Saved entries
• • • • • • •

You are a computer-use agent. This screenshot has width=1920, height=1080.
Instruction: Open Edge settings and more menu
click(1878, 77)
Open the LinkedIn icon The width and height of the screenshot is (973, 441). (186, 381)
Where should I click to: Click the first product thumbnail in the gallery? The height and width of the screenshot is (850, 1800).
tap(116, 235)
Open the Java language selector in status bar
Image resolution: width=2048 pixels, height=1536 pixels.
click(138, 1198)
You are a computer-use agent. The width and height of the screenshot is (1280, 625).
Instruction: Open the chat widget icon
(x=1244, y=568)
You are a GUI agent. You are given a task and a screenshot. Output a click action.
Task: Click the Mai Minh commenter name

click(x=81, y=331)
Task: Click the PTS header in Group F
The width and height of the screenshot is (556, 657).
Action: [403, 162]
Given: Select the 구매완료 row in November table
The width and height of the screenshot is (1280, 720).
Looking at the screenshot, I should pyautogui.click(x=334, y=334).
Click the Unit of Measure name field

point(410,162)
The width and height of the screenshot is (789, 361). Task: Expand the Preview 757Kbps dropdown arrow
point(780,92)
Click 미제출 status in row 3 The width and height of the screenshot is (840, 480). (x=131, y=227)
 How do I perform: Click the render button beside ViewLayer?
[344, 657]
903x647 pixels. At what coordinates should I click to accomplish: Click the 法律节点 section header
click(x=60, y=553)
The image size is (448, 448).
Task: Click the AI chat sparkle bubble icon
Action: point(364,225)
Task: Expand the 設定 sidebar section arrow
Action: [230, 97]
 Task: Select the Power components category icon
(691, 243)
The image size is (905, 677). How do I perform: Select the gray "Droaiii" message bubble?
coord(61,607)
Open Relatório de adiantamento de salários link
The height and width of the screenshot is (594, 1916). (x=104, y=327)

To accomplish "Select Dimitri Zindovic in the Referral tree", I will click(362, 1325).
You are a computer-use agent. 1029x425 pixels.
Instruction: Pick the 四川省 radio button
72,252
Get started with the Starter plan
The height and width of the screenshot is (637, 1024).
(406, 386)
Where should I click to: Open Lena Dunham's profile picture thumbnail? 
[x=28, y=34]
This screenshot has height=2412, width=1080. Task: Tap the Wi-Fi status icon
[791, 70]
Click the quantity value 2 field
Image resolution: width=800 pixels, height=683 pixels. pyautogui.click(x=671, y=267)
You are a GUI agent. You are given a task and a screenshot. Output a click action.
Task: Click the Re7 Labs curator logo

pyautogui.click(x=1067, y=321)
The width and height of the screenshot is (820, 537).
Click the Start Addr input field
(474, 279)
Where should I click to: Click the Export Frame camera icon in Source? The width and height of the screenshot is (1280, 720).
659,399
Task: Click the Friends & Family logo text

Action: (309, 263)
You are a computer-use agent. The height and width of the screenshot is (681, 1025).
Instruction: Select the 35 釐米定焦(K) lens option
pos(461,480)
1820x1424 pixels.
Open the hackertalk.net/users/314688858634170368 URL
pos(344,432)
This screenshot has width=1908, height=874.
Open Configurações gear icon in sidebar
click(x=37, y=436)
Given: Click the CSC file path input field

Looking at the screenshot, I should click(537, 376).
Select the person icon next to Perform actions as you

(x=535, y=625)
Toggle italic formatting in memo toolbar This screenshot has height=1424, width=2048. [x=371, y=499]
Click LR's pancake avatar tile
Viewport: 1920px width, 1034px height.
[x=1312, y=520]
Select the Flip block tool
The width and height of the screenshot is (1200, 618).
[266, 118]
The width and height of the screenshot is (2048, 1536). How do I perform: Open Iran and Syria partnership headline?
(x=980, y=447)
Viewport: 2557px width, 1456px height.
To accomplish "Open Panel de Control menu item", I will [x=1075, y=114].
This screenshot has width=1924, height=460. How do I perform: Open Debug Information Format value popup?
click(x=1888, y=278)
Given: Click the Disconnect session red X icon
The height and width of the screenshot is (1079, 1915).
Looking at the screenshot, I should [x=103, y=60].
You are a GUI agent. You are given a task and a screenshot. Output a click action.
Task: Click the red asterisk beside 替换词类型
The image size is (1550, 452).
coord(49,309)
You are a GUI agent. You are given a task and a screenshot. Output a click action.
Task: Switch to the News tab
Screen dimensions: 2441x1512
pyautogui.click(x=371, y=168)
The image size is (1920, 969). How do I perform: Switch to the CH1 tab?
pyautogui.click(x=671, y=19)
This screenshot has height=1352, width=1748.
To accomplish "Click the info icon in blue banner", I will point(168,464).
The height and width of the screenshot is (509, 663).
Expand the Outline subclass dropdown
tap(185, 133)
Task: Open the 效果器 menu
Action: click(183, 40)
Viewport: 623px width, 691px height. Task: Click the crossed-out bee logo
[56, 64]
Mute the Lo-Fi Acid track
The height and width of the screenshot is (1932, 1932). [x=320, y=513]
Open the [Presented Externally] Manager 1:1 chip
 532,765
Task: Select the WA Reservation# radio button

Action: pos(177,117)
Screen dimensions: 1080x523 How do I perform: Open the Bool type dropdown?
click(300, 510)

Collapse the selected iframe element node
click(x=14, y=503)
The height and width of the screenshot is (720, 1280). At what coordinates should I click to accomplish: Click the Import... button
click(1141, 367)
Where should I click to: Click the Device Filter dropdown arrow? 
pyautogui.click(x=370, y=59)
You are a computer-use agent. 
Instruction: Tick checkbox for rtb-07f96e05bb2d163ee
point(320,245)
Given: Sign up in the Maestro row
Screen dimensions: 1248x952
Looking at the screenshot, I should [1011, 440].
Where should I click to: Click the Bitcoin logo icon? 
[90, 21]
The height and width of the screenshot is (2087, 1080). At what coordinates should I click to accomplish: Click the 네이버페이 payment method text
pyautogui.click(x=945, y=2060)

• • • • • • •

OBJECTIVE> Reproduce every item above word for word, from the first to the last.

FINISHED ANSWER>
You are a computer-use agent. This screenshot has width=1920, height=1080.
Instruction: Open Edge settings and more menu
click(1878, 77)
Open the LinkedIn icon The width and height of the screenshot is (973, 441). (186, 381)
Where should I click to: Click the first product thumbnail in the gallery? The height and width of the screenshot is (850, 1800).
tap(116, 235)
Open the Java language selector in status bar
Image resolution: width=2048 pixels, height=1536 pixels.
click(138, 1198)
You are a computer-use agent. The width and height of the screenshot is (1280, 625).
Instruction: Open the chat widget icon
(x=1244, y=568)
You are a GUI agent. You are given a task and a screenshot. Output a click action.
Task: Click the Mai Minh commenter name

click(x=81, y=331)
Task: Click the PTS header in Group F
The width and height of the screenshot is (556, 657).
Action: [403, 162]
Given: Select the 구매완료 row in November table
The width and height of the screenshot is (1280, 720).
Looking at the screenshot, I should pyautogui.click(x=334, y=334).
Click the Unit of Measure name field

point(410,162)
The width and height of the screenshot is (789, 361). Task: Expand the Preview 757Kbps dropdown arrow
point(780,92)
Click 미제출 status in row 3 The width and height of the screenshot is (840, 480). (x=131, y=227)
 How do I perform: Click the render button beside ViewLayer?
[344, 657]
903x647 pixels. At what coordinates should I click to accomplish: Click the 法律节点 section header
click(x=60, y=553)
The image size is (448, 448).
Task: Click the AI chat sparkle bubble icon
Action: point(364,225)
Task: Expand the 設定 sidebar section arrow
Action: [230, 97]
 Task: Select the Power components category icon
(691, 243)
The image size is (905, 677). How do I perform: Select the gray "Droaiii" message bubble?
coord(61,607)
Open Relatório de adiantamento de salários link
The height and width of the screenshot is (594, 1916). (x=104, y=327)

To accomplish "Select Dimitri Zindovic in the Referral tree", I will click(362, 1325).
You are a computer-use agent. 1029x425 pixels.
Instruction: Pick the 四川省 radio button
72,252
Get started with the Starter plan
The height and width of the screenshot is (637, 1024).
(406, 386)
Where should I click to: Open Lena Dunham's profile picture thumbnail? 
[x=28, y=34]
This screenshot has height=2412, width=1080. Task: Tap the Wi-Fi status icon
[791, 70]
Click the quantity value 2 field
Image resolution: width=800 pixels, height=683 pixels. pyautogui.click(x=671, y=267)
You are a GUI agent. You are given a task and a screenshot. Output a click action.
Task: Click the Re7 Labs curator logo

pyautogui.click(x=1067, y=321)
The width and height of the screenshot is (820, 537).
Click the Start Addr input field
(474, 279)
Where should I click to: Click the Export Frame camera icon in Source? The width and height of the screenshot is (1280, 720).
659,399
Task: Click the Friends & Family logo text

Action: (309, 263)
You are a computer-use agent. The height and width of the screenshot is (681, 1025).
Instruction: Select the 35 釐米定焦(K) lens option
pos(461,480)
1820x1424 pixels.
Open the hackertalk.net/users/314688858634170368 URL
pos(344,432)
This screenshot has width=1908, height=874.
Open Configurações gear icon in sidebar
click(x=37, y=436)
Given: Click the CSC file path input field

Looking at the screenshot, I should click(537, 376).
Select the person icon next to Perform actions as you

(x=535, y=625)
Toggle italic formatting in memo toolbar This screenshot has height=1424, width=2048. [x=371, y=499]
Click LR's pancake avatar tile
Viewport: 1920px width, 1034px height.
[x=1312, y=520]
Select the Flip block tool
The width and height of the screenshot is (1200, 618).
[266, 118]
The width and height of the screenshot is (2048, 1536). How do I perform: Open Iran and Syria partnership headline?
(x=980, y=447)
Viewport: 2557px width, 1456px height.
To accomplish "Open Panel de Control menu item", I will [x=1075, y=114].
This screenshot has width=1924, height=460. How do I perform: Open Debug Information Format value popup?
click(x=1888, y=278)
Given: Click the Disconnect session red X icon
The height and width of the screenshot is (1079, 1915).
Looking at the screenshot, I should [x=103, y=60].
You are a GUI agent. You are given a task and a screenshot. Output a click action.
Task: Click the red asterisk beside 替换词类型
The image size is (1550, 452).
coord(49,309)
You are a GUI agent. You are given a task and a screenshot. Output a click action.
Task: Switch to the News tab
Screen dimensions: 2441x1512
pyautogui.click(x=371, y=168)
The image size is (1920, 969). How do I perform: Switch to the CH1 tab?
pyautogui.click(x=671, y=19)
This screenshot has height=1352, width=1748.
To accomplish "Click the info icon in blue banner", I will point(168,464).
The height and width of the screenshot is (509, 663).
Expand the Outline subclass dropdown
tap(185, 133)
Task: Open the 效果器 menu
Action: click(183, 40)
Viewport: 623px width, 691px height. Task: Click the crossed-out bee logo
[56, 64]
Mute the Lo-Fi Acid track
The height and width of the screenshot is (1932, 1932). [x=320, y=513]
Open the [Presented Externally] Manager 1:1 chip
 532,765
Task: Select the WA Reservation# radio button

Action: pos(177,117)
Screen dimensions: 1080x523 How do I perform: Open the Bool type dropdown?
click(300, 510)

Collapse the selected iframe element node
click(x=14, y=503)
The height and width of the screenshot is (720, 1280). At what coordinates should I click to accomplish: Click the Import... button
click(1141, 367)
Where should I click to: Click the Device Filter dropdown arrow? 
pyautogui.click(x=370, y=59)
You are a computer-use agent. 
Instruction: Tick checkbox for rtb-07f96e05bb2d163ee
point(320,245)
Given: Sign up in the Maestro row
Screen dimensions: 1248x952
Looking at the screenshot, I should [1011, 440].
Where should I click to: Click the Bitcoin logo icon? 
[90, 21]
The height and width of the screenshot is (2087, 1080). At what coordinates should I click to accomplish: Click the 네이버페이 payment method text
pyautogui.click(x=945, y=2060)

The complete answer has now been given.